How 10 TV Shows Dealt With The Death Of Their Actors

Say what you will about Glee — it’s awful, offensive, hypocritical, run by an egomaniac who pleasures himself to photos of his bald scalp in Teen Vogue — but it’s hard to deny that Finn was one of the very few good things about it. On a show full of unintentional stereotypes, Finn was arguably the only “real” character; his pain about going from being a high school somebody to a college nobody felt authentic, and because I hate the idea of giving Ryan Murphy a compliment, I’m going to give all the credit in the world to actor Cory Monteith, who died this weekend.

Monteith played Finn Hudson with just the right amount of cheerleader-dating quarterback egotism and goofy musical theater earnestness, and now the show has a giant hole to fill for next season, a hole that will likely be filled with a subtle mashup of “I’ll Be Missing You” and “I Will Remember You,” in an episode decidated to Trayvon Martin. That is, obviously, a terrible idea and Glee should have been cancelled after one season, but it’s worth taking a look at how other shows dealt with the loss of one of their stars, to get a sense of what Glee might do.

Nancy Marchand, The Sopranos


The most famous example, and the exact opposite of what a show should do. Nancy Marchand, who played Tony Soprano’s angry, ancient badger of a mother Livia, died from lung cancer in 2000. Livia was still a major character in the Sopranos universe, though, so creator David Chase was tasked what with to do with her, both in terms of her relationship with Tony and the possibility of her speaking to the FBI. Naturally, Chase killed Livia, but not before she shared one final scene with her son. Well, “she.” The Livia that appears in “Proshai, Livushka” was created using CGI and previous sound clips of Marchand speaking. It cost $250,000, but looked like $25, money that a summer intern later spent on cheap beer and thawed ziti at the Olive Garden.

Phil Hartman, The Simpsons


*sigh* I won’t bother with the specifics of Hartman’s forever-too-soon death; the monster who committed the murder doesn’t even deserve hate-filled recognition. We’ve previously covered how NewsRadio handled Bill McNeal’s “absence,” but The Simpsons did something different: instead of killing off Troy McClure or Lionel Hutz, the characters were simply retired. (His final episode, “Bart the Mother,” was in season 10, perhaps not coincidentally around the time the show’s quality began to feel more wrong than that man’s face, mommy.) The other show that felt the string of Hartman’s passing: Futurama. He was preparing to voice cocky captain Zapp Brannigan, a character written specifically for him. Billy West later took over, and mimicked his voice after Hartman’s.

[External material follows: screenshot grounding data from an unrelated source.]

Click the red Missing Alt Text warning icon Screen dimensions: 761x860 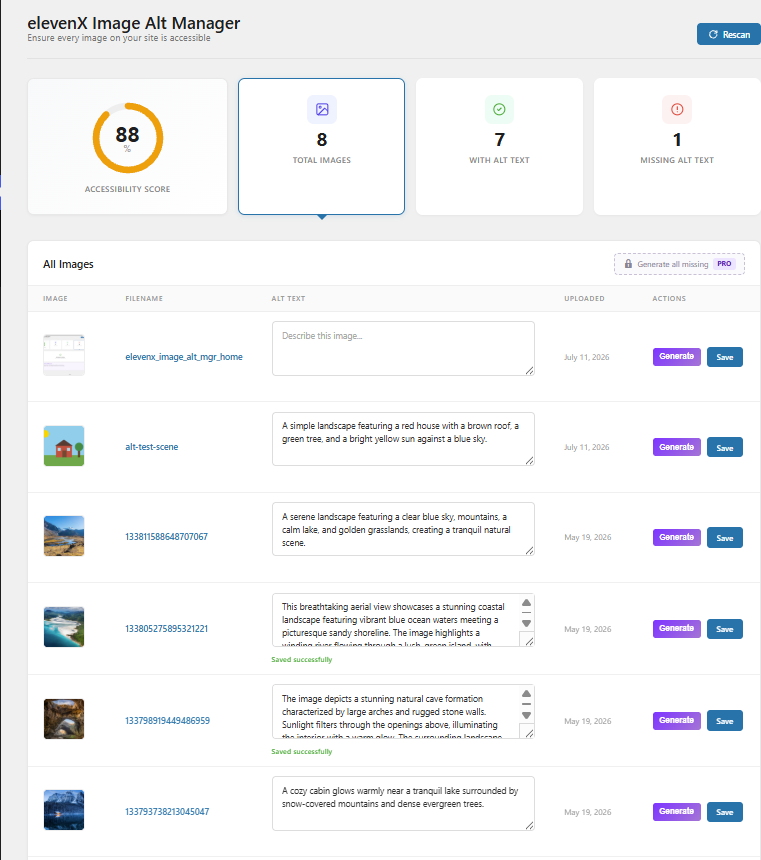pos(677,109)
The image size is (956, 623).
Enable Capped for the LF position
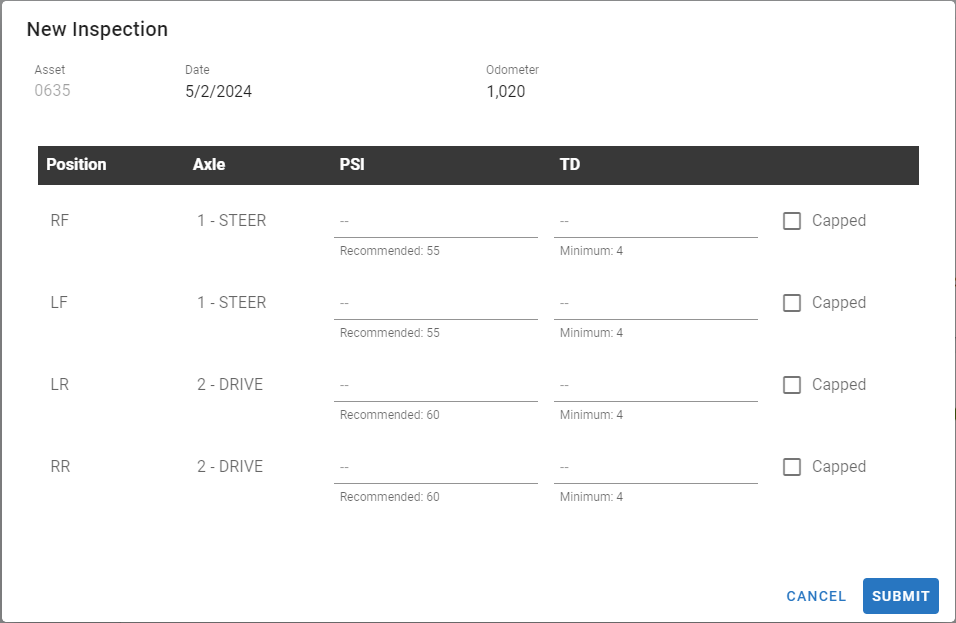[x=792, y=303]
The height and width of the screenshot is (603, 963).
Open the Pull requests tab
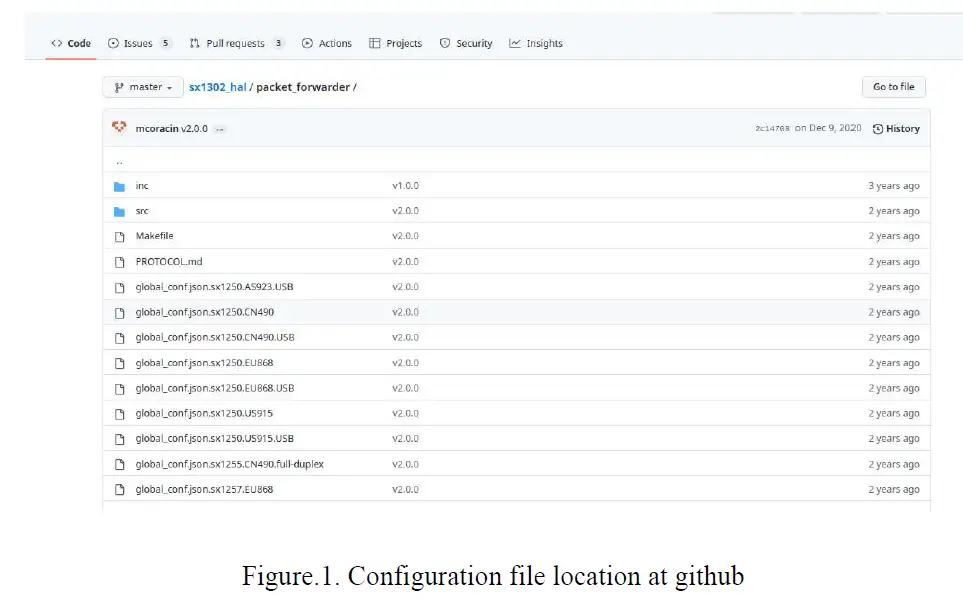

John Ritter, 8 Simple Rules for Dating My Teenage Daughter


This is completely beside the point, but did you know that there actually WERE eight rules? The first reads, “Use your hands on my daughter and you’ll lose them after,” and the list ends with, “Dates must be in crowded public places. You want romance? Read a book.” Even a cast as talented as the one 8 Simple Rules had couldn’t sell lines like that, though. There was Katey Sagal, Kaley Cuoco, and, of course, John Ritter, who played Paul Hennessy, the quintessential sitcom patriarch, for one full season, before Ritter died of a heart attack in 2003. He appeared in the first three episodes of season two, but in the fourth, the aptly-titled “Goodbye,” viewers learned that while out buying milk, Paul collapsed and passed away. Creator Tracy Gamble retooled the show, adding David Spade and James Garner to the cast, but ratings quickly tanked, because David Spade, and the sitcom was cancelled after one more season, because David Spade.

Nicholas Colasanto, Cheers

Nicholas Colasanto

Whenever I think about Nicholas Colasanto, I feel guilty. Colasanto was all set to retire from acting after nearly thirty years in the business, and a heart disease scare in the 1970s, when he was offered the role of Coach on Cheers. He took it, and before long, Cheers was one of the biggest shows on TV, thanks in no small part to the slow, yet cheerful Coach Ernie Pantusso. By season three, however, Colasanto’s health was beginning to worsen and he had trouble remembering his lines. In late 1984, he checked into a hospital; in 1985, Coach appeared in his final episode, “Cheerio Cheers,” and Colasanto died. The guilt: his replacement, Woody Boyd, introduced the world to Woody Harrelson. The world is worse off for losing Colasanto; the world is better off with Woody Harrelson in it.